Wednesday 8 September 2010

Sellars and Kant on Intuition (II)

In my last posting on this topic I looked at the first movement of the first chapter of Wilfrid Sellars' book Science and Metaphysics whose argument culminated with a problem concerning the notion that space is the "form of outer sense". Today I want to reconstruct and assess some of the elements of the second movement of this first chapter. 


Sellars opens the second movement by stating the up-shot of the first movement has been to suggest that representations of a manifold as a manifold, representations described by Kant as "intuitions", are a special class of representations of the understanding that belong to spontaneity, not to receptivity or at least not to "receptivity" in its "radical" or "sheer" sense. The "radical" or "sheer" sense of receptivity is, however, also now suggested to be a "postulate", albeit a transcendental one. The items which make up the manifold that belongs to the radical or sheer form of receptivity are, however, characterised by Sellars as "sense impressions" which ensures that what Sellars means by such impressions is somewhat different than the role they played in empiricist accounts.


Despite the fact that the place of "sense impressions" in Sellars' reconstruction of Kant is not equivalent to the role they play in empiricist accounts there is a consideration of how the role of this notion has often functioned within philosophy generally (and hence within empiricist accounts). The general account that follows focuses on the notion of an impression of a red rectangle which is analysed by Sellars as including three components. The first component is that what is meant by sensing this impression is that we are undergoing a conscious state. The second component concerns what is happening what this state is undergone which is that we are faced by a process in which this impression is, at least in "normal circumstances", brought about by physical objects that fit the appropriate description. The third component is that the impression in question represents the appropriate physical object.


Having analysed the experience in question through this discussion of its components Sellars goes on to discuss the understanding of the "state of consciousness". The phrase is itself described by him as "both ambiguous and obscure". The ambiguity is focused on first with the point initially made that such impressions, considered as states of consciousness, are often assimilated to bodily sensations and feelings. Sense impressions, in the broadest sense, are comprehended as "non-conceptual" and the impressions are understood as being not just "states" of consciousness but also as "objects" of it.

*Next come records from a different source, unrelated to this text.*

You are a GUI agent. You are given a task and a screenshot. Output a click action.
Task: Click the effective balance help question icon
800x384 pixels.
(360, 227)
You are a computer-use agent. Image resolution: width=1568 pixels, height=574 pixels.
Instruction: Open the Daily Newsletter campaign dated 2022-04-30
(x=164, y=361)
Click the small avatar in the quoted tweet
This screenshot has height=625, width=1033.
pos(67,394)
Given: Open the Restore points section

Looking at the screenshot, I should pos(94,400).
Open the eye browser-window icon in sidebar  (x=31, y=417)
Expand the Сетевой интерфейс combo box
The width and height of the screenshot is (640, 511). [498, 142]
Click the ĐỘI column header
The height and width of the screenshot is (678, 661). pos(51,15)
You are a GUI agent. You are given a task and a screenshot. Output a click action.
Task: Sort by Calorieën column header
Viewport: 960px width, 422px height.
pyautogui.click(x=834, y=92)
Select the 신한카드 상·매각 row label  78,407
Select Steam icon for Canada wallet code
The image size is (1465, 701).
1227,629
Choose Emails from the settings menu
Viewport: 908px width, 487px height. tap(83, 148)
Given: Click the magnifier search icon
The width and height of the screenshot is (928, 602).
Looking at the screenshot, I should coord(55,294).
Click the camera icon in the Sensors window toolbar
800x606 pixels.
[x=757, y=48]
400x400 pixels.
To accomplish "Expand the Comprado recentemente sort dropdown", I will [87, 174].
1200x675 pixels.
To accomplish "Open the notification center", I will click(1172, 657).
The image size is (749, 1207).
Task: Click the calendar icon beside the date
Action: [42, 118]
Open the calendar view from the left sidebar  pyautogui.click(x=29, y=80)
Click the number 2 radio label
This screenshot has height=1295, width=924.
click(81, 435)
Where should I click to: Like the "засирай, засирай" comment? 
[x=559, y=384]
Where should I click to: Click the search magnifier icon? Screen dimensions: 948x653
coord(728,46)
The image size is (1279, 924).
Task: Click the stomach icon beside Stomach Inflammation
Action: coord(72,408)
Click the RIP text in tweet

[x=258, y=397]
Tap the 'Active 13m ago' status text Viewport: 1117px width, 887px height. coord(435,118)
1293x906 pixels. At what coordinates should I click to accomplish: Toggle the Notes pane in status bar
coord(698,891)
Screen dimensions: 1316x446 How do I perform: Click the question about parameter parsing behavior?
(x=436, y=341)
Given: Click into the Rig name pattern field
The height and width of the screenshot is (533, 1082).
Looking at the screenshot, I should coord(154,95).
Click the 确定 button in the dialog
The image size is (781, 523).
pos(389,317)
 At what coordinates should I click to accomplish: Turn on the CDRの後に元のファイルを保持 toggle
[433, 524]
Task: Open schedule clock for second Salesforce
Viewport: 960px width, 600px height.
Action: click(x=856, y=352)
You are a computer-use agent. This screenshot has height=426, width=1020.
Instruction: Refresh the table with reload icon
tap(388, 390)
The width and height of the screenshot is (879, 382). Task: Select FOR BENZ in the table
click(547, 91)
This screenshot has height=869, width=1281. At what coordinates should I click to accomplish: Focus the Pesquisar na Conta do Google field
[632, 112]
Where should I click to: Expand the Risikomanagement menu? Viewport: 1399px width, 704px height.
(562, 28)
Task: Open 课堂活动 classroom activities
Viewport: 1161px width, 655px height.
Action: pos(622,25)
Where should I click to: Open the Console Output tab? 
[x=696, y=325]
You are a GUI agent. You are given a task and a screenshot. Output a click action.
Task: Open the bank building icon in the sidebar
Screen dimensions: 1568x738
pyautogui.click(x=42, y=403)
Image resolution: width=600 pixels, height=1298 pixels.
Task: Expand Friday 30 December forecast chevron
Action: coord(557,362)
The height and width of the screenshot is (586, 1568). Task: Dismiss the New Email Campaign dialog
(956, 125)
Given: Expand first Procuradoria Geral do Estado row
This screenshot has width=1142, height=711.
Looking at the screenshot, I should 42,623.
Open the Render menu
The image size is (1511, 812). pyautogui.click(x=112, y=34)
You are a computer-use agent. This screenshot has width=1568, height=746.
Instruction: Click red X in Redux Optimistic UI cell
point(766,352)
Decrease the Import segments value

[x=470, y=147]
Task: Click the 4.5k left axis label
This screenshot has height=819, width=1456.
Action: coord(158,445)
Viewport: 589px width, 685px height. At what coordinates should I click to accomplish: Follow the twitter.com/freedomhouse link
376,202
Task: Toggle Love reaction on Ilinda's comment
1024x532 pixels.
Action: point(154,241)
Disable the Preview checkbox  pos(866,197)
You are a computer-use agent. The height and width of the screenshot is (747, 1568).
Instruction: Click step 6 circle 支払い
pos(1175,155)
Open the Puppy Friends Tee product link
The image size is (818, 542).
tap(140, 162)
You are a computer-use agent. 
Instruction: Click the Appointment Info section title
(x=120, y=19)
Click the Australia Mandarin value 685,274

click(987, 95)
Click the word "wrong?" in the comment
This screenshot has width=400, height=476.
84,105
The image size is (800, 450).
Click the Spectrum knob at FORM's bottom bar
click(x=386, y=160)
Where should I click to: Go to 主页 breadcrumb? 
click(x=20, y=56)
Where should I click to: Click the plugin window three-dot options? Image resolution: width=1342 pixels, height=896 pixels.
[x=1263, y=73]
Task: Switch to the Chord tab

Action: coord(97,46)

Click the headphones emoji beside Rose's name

The question now arises as to whether the sense impressions are, as specific individuated "contents", themselves made objects of awareness (or, as Sellars puts it in more Kantian language, are "apperceived"). The point is made that once we grant the existence of such "impressions" it becomes almost impossible not to consider them as apperceived, particularly if we do not have care with our distinctions.


Cartesians, for example, have the possibility of saying that the specific, individuated, sense-impressions are objects of awareness but that they are things of which we are "inadequately" or only "obscurely" aware. Similar statements are made in a more recent vocabulary when philosophers suggest that we are not aware consciously of what the manifold of our senses "really" (physically, i.e., natural-scientifically) "represent". Sellars wishes to move away from such models precisely through his notion of "sheer receptivity" and its corresponding notion of "sense impression". So the point is that the classic uses of "sense impression" which develop this sense of "inadequacy" do so because they have not really distinguished the two senses of "receptivity".


In response, then, to the classic pictures of sense impressions we arrive now at a notion of them that allows for the possibility that such impressions are not specifically given to us as objects of awareness. In a sense, this fits, according to Sellars, with Kant's usage since he need not relate to any such manifold of "sheer receptivity" as something of which we are aware. 


The second movement of the chapter appears, therefore, to consist mainly in developing and substantiating the concept of "sheer receptivity" and indicating the way in which it allows for a clarified sense of "sense impression" but Sellars, in this movement, does not yet fill out the place this will philosophically occupy for him in any serious detail and nor has he, as yet, returned fully to the way in which his renovation of the Kantian conception will both build on, and away from, Kant's own view.